▸ **ACTION ITEM**
From the abstract on a space telescope for solar system science below, repeat word for word the passage between "We advocate for" and "the decadal survey.", inclusive.

▸ **EXCERPTED TEXT**

━━━━━━━━━━━━━━━━━━━━━━━━━━━━━━

Political institutions and public administration (General)
Architectures and Technologies for a Space Telescope for Solar System Science
Kunio M. Sayanagi, Cindy L. Young, Lynn Bowman
et al.
We advocate for a mission concept study for a space telescope dedicated to solar system science in Earth orbit. Such a study was recommended by the Committee on Astrobiology and Planetary Science (CAPS) report "Getting Ready for the Next Planetary Science Decadal Survey." The Mid-Decadal Review also recommended NASA to assess the role and value of space telescopes for planetary science. The need for high-resolution, UV-Visible capabilities is especially acute for planetary science with the impending end of the Hubble Space Telescope (HST); however, NASA has not funded a planetary telescope concept study, and the need to assess its value remains. Here, we present potential design options that should be explored to inform the decadal survey.

━━━━━━━━━━━━━━━━━━━━━━━━━━━━━━

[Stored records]
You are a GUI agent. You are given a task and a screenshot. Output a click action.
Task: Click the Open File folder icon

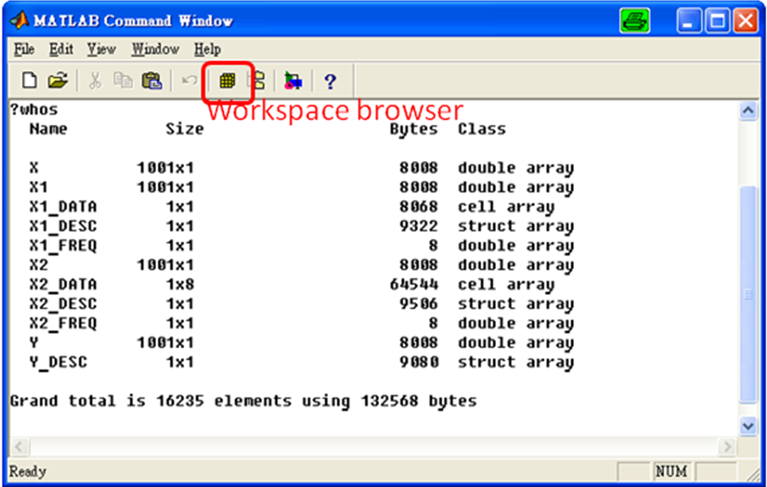coord(57,81)
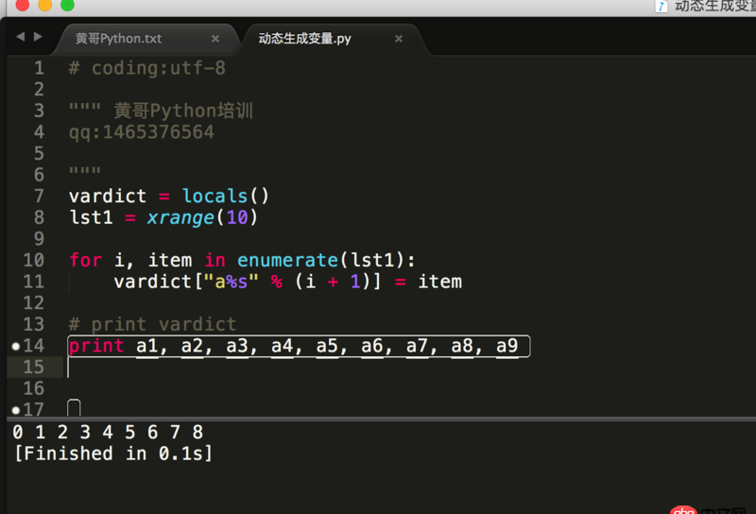Click the next tab right arrow
The height and width of the screenshot is (514, 756).
coord(38,37)
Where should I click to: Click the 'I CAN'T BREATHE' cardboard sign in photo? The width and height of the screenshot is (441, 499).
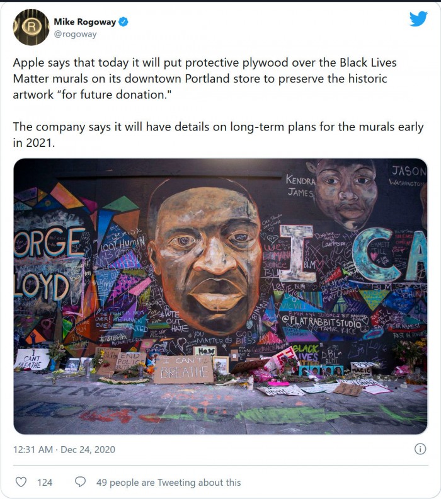[x=183, y=369]
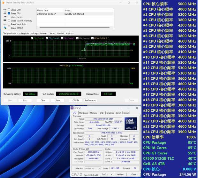Screen dimensions: 198x178
Task: Click the memory stick icon beside Stress system memory
Action: tap(4, 20)
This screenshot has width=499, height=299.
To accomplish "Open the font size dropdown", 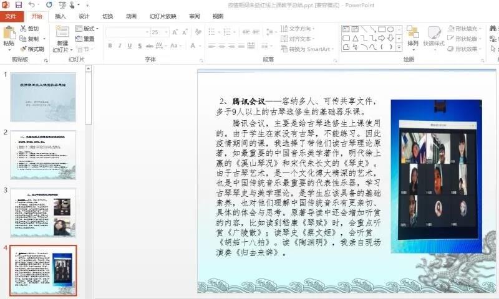I will 165,32.
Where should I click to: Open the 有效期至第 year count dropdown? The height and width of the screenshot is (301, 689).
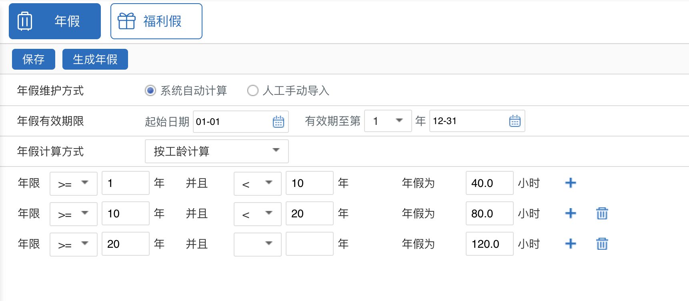pyautogui.click(x=388, y=121)
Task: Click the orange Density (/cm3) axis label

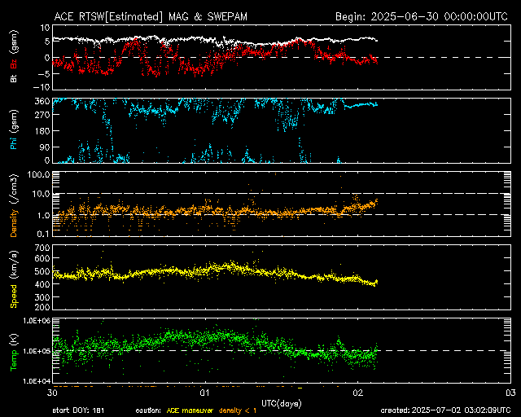Action: coord(14,205)
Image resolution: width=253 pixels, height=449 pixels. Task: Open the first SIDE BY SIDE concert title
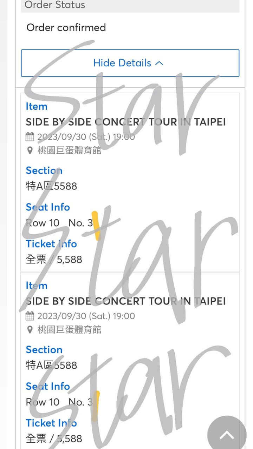pos(125,122)
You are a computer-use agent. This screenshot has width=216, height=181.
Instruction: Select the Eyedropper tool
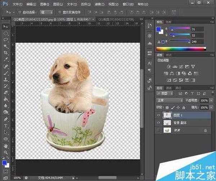[6, 59]
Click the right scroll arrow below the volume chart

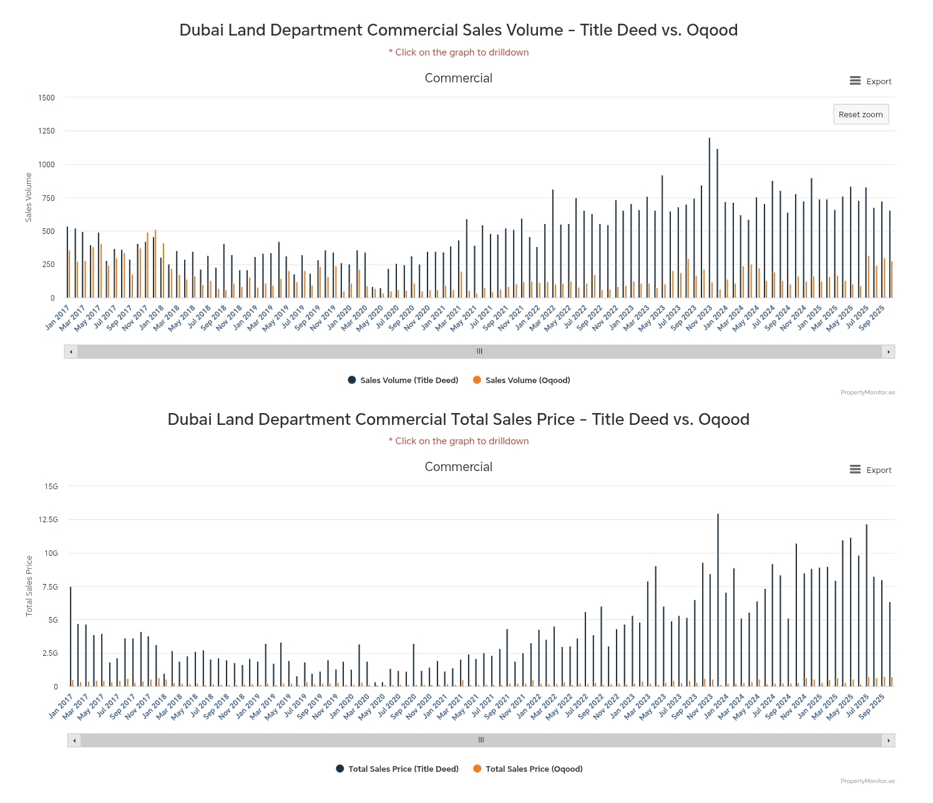(x=890, y=351)
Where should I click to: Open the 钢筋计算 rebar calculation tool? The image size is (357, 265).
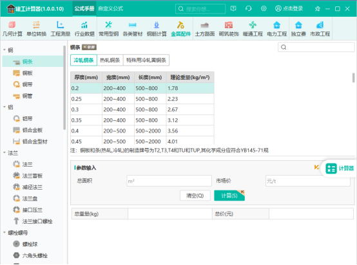point(157,29)
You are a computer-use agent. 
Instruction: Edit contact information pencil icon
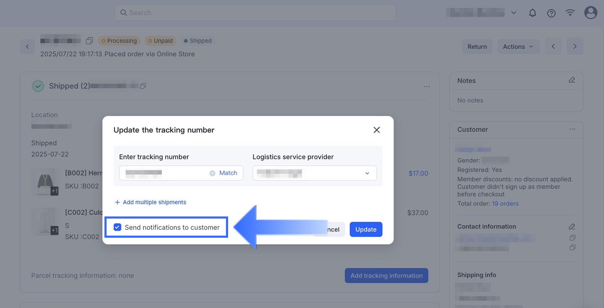pyautogui.click(x=572, y=226)
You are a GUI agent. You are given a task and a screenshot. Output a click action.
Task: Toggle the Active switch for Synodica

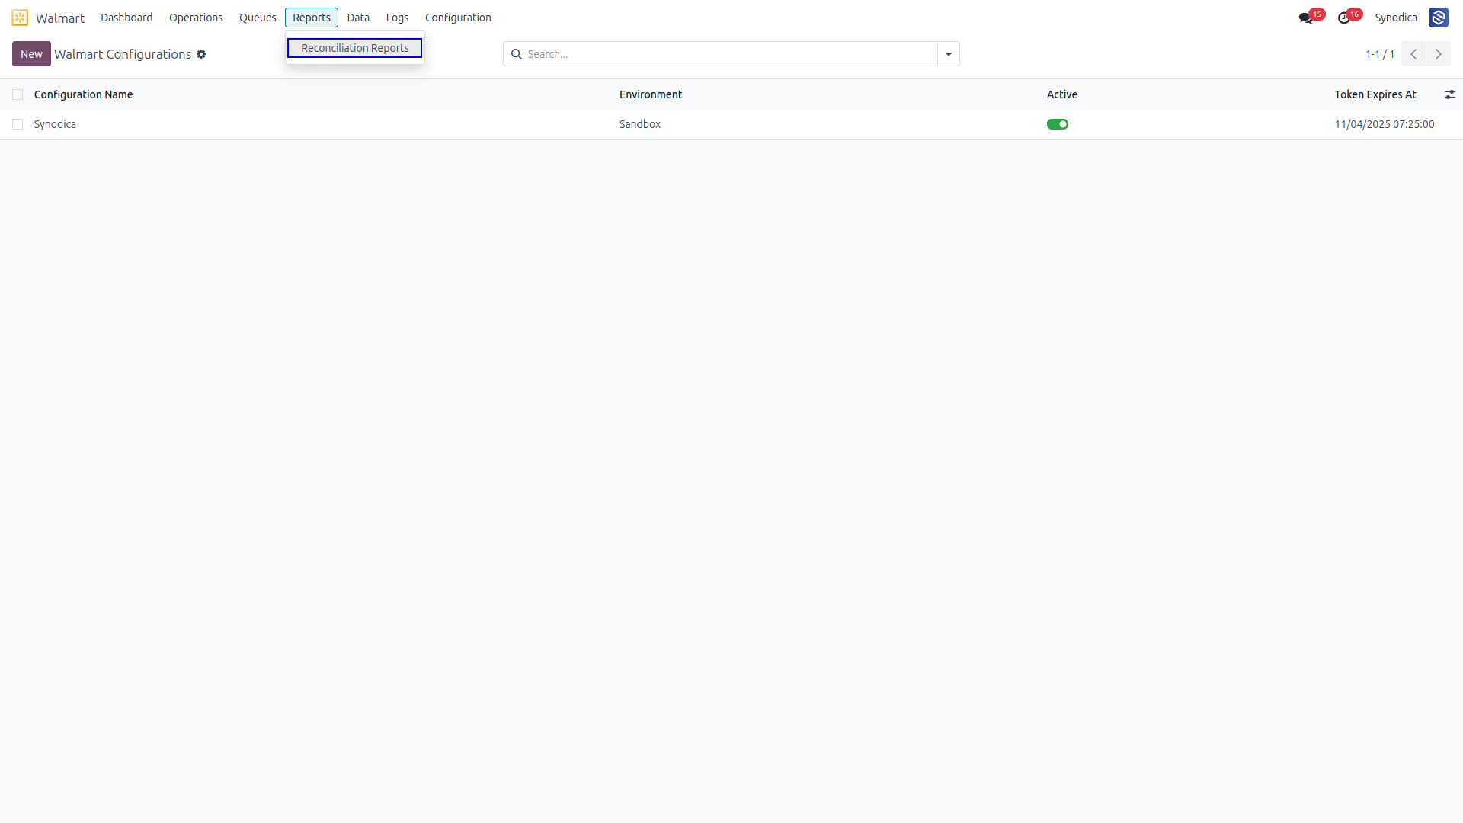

━━━━━━━━━━━━━━━━━━━━━━━━━━━━━━

▸ **RESPONSE BOX**
We advocate for a mission concept study for a space telescope dedicated to solar system science in Earth orbit. Such a study was recommended by the Committee on Astrobiology and Planetary Science (CAPS) report "Getting Ready for the Next Planetary Science Decadal Survey." The Mid-Decadal Review also recommended NASA to assess the role and value of space telescopes for planetary science. The need for high-resolution, UV-Visible capabilities is especially acute for planetary science with the impending end of the Hubble Space Telescope (HST); however, NASA has not funded a planetary telescope concept study, and the need to assess its value remains. Here, we present potential design options that should be explored to inform the decadal survey.